What you will do: All of the data below is to be copied again without changes.

Stored data entries:
· · · ·

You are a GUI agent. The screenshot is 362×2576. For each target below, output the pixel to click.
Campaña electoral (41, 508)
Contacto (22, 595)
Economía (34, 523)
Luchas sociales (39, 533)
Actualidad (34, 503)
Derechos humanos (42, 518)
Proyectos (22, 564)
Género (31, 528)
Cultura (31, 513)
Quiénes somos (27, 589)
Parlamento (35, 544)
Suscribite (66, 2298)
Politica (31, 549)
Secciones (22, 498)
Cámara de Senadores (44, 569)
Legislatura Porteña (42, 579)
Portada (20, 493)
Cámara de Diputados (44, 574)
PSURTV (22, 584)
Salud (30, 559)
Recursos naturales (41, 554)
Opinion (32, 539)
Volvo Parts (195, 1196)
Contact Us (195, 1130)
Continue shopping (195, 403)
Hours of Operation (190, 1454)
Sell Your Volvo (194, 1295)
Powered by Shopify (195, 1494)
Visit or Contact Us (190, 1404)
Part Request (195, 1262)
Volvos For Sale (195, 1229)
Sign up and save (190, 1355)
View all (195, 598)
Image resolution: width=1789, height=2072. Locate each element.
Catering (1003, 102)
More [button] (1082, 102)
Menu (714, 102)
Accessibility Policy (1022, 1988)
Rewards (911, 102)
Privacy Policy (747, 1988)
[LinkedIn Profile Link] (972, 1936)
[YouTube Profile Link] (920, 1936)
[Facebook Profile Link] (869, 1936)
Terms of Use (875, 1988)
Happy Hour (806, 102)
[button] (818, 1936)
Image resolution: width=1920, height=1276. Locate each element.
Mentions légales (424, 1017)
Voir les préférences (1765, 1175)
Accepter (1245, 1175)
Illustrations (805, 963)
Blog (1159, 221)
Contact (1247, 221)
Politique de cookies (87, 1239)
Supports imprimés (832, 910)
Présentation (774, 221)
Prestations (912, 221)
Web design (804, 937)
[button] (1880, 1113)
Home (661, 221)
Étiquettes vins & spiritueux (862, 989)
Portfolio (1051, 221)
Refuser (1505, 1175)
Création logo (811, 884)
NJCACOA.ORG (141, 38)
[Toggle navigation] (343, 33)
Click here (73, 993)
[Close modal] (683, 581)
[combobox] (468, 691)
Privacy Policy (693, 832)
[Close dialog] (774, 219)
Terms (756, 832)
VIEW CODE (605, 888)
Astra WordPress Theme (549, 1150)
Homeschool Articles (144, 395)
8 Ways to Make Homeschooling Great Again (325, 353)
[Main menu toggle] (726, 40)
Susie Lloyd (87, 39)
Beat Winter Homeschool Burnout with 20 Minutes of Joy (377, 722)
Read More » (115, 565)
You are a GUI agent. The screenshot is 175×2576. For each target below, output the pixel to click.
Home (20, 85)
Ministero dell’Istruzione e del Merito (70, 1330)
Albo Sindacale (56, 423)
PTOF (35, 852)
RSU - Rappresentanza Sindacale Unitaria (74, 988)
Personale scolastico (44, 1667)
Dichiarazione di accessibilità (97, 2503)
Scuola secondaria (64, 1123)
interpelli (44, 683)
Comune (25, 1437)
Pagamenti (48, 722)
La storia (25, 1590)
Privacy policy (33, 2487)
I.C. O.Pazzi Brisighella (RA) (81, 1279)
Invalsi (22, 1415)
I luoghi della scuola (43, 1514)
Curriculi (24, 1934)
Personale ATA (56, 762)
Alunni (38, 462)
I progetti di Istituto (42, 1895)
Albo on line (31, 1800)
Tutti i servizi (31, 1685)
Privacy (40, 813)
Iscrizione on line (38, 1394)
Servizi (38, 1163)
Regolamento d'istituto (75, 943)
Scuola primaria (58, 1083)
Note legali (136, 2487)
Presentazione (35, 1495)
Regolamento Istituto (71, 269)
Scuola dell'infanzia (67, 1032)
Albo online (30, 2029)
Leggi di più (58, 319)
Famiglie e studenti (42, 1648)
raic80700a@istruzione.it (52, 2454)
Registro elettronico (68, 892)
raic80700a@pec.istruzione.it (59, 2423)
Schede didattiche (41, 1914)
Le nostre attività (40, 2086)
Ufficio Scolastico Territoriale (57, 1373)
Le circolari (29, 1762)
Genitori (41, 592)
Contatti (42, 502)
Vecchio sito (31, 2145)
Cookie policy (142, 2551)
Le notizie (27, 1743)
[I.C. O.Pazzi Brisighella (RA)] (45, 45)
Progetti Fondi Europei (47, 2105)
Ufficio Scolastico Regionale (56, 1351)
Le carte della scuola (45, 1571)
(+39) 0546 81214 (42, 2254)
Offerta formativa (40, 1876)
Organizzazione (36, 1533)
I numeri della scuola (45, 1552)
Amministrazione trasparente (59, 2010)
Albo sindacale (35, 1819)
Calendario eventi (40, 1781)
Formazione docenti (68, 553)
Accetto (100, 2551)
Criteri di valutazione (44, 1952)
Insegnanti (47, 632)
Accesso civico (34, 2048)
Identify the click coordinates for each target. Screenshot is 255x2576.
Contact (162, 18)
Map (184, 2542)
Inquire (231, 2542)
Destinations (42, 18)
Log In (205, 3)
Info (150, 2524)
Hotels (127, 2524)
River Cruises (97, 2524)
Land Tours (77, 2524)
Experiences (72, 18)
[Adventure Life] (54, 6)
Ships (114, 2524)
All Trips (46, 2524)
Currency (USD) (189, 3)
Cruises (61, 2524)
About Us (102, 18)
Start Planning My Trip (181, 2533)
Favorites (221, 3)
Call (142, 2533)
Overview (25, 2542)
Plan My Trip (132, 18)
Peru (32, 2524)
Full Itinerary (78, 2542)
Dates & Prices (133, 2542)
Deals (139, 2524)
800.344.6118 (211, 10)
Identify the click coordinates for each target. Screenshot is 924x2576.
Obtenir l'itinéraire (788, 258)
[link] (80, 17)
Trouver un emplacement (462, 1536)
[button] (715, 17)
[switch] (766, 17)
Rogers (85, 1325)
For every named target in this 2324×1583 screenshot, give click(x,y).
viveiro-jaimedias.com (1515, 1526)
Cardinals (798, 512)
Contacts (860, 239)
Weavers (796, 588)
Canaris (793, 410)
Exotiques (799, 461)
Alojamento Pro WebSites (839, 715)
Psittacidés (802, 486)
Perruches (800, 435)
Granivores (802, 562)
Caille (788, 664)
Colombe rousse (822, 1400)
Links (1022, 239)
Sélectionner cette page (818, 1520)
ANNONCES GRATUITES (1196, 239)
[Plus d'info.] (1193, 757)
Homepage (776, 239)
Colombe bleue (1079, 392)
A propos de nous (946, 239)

· · · ·

Exercise answer:
You are a GUI agent. The screenshot is 362×2576. For each target below, output the pixel to click.
Campaña electoral (41, 508)
Contacto (22, 595)
Economía (34, 523)
Luchas sociales (39, 533)
Actualidad (34, 503)
Derechos humanos (42, 518)
Proyectos (22, 564)
Género (31, 528)
Cultura (31, 513)
Quiénes somos (27, 589)
Parlamento (35, 544)
Suscribite (66, 2298)
Politica (31, 549)
Secciones (22, 498)
Cámara de Senadores (44, 569)
Legislatura Porteña (42, 579)
Portada (20, 493)
Cámara de Diputados (44, 574)
PSURTV (22, 584)
Salud (30, 559)
Recursos naturales (41, 554)
Opinion (32, 539)
Volvo Parts (195, 1196)
Contact Us (195, 1130)
Continue shopping (195, 403)
Hours of Operation (190, 1454)
Sell Your Volvo (194, 1295)
Powered by Shopify (195, 1494)
Visit or Contact Us (190, 1404)
Part Request (195, 1262)
Volvos For Sale (195, 1229)
Sign up and save (190, 1355)
View all (195, 598)
Image resolution: width=1789, height=2072. Locate each element.
Catering (1003, 102)
More [button] (1082, 102)
Menu (714, 102)
Accessibility Policy (1022, 1988)
Rewards (911, 102)
Privacy Policy (747, 1988)
[LinkedIn Profile Link] (972, 1936)
[YouTube Profile Link] (920, 1936)
[Facebook Profile Link] (869, 1936)
Terms of Use (875, 1988)
Happy Hour (806, 102)
[button] (818, 1936)
Image resolution: width=1920, height=1276. Locate each element.
Mentions légales (424, 1017)
Voir les préférences (1765, 1175)
Accepter (1245, 1175)
Illustrations (805, 963)
Blog (1159, 221)
Contact (1247, 221)
Politique de cookies (87, 1239)
Supports imprimés (832, 910)
Présentation (774, 221)
Prestations (912, 221)
Web design (804, 937)
[button] (1880, 1113)
Home (661, 221)
Étiquettes vins & spiritueux (862, 989)
Portfolio (1051, 221)
Refuser (1505, 1175)
Création logo (811, 884)
NJCACOA.ORG (141, 38)
[Toggle navigation] (343, 33)
Click here (73, 993)
[Close modal] (683, 581)
[combobox] (468, 691)
Privacy Policy (693, 832)
[Close dialog] (774, 219)
Terms (756, 832)
VIEW CODE (605, 888)
Astra WordPress Theme (549, 1150)
Homeschool Articles (144, 395)
8 Ways to Make Homeschooling Great Again (325, 353)
[Main menu toggle] (726, 40)
Susie Lloyd (87, 39)
Beat Winter Homeschool Burnout with 20 Minutes of Joy (377, 722)
Read More » (115, 565)
You are a GUI agent. The screenshot is 175×2576. For each target below, output the pixel to click.
Home (20, 85)
Ministero dell’Istruzione e del Merito (70, 1330)
Albo Sindacale (56, 423)
PTOF (35, 852)
RSU - Rappresentanza Sindacale Unitaria (74, 988)
Personale scolastico (44, 1667)
Dichiarazione di accessibilità (97, 2503)
Scuola secondaria (64, 1123)
interpelli (44, 683)
Comune (25, 1437)
Pagamenti (48, 722)
La storia (25, 1590)
Privacy policy (33, 2487)
I.C. O.Pazzi Brisighella (RA) (81, 1279)
Invalsi (22, 1415)
I luoghi della scuola (43, 1514)
Curriculi (24, 1934)
Personale ATA (56, 762)
Alunni (38, 462)
I progetti di Istituto (42, 1895)
Albo on line (31, 1800)
Tutti i servizi (31, 1685)
Privacy (40, 813)
Iscrizione on line (38, 1394)
Servizi (38, 1163)
Regolamento d'istituto (75, 943)
Scuola primaria (58, 1083)
Note legali (136, 2487)
Presentazione (35, 1495)
Regolamento Istituto (71, 269)
Scuola dell'infanzia (67, 1032)
Albo online (30, 2029)
Leggi di più (58, 319)
Famiglie e studenti (42, 1648)
raic80700a@istruzione.it (52, 2454)
Registro elettronico (68, 892)
raic80700a@pec.istruzione.it (59, 2423)
Schede didattiche (41, 1914)
Le nostre attività (40, 2086)
Ufficio Scolastico Territoriale (57, 1373)
Le circolari (29, 1762)
Genitori (41, 592)
Contatti (42, 502)
Vecchio sito (31, 2145)
Cookie policy (142, 2551)
Le notizie (27, 1743)
[I.C. O.Pazzi Brisighella (RA)] (45, 45)
Progetti Fondi Europei (47, 2105)
Ufficio Scolastico Regionale (56, 1351)
Le carte della scuola (45, 1571)
(+39) 0546 81214 (42, 2254)
Offerta formativa (40, 1876)
Organizzazione (36, 1533)
I numeri della scuola (45, 1552)
Amministrazione trasparente (59, 2010)
Albo sindacale (35, 1819)
Calendario eventi (40, 1781)
Formazione docenti (68, 553)
Accetto (100, 2551)
Criteri di valutazione (44, 1952)
Insegnanti (47, 632)
Accesso civico (34, 2048)
Identify the click coordinates for each target. Screenshot is 255x2576.
Contact (162, 18)
Map (184, 2542)
Inquire (231, 2542)
Destinations (42, 18)
Log In (205, 3)
Info (150, 2524)
Hotels (127, 2524)
River Cruises (97, 2524)
Land Tours (77, 2524)
Experiences (72, 18)
[Adventure Life] (54, 6)
Ships (114, 2524)
All Trips (46, 2524)
Currency (USD) (189, 3)
Cruises (61, 2524)
About Us (102, 18)
Start Planning My Trip (181, 2533)
Favorites (221, 3)
Call (142, 2533)
Overview (25, 2542)
Plan My Trip (132, 18)
Peru (32, 2524)
Full Itinerary (78, 2542)
Dates & Prices (133, 2542)
Deals (139, 2524)
800.344.6118 (211, 10)
Identify the click coordinates for each target. Screenshot is 924x2576.
Obtenir l'itinéraire (788, 258)
[link] (80, 17)
Trouver un emplacement (462, 1536)
[button] (715, 17)
[switch] (766, 17)
Rogers (85, 1325)
For every named target in this 2324×1583 screenshot, give click(x,y).
viveiro-jaimedias.com (1515, 1526)
Cardinals (798, 512)
Contacts (860, 239)
Weavers (796, 588)
Canaris (793, 410)
Exotiques (799, 461)
Alojamento Pro WebSites (839, 715)
Psittacidés (802, 486)
Perruches (800, 435)
Granivores (802, 562)
Caille (788, 664)
Colombe rousse (822, 1400)
Links (1022, 239)
Sélectionner cette page (818, 1520)
ANNONCES GRATUITES (1196, 239)
[Plus d'info.] (1193, 757)
Homepage (776, 239)
Colombe bleue (1079, 392)
A propos de nous (946, 239)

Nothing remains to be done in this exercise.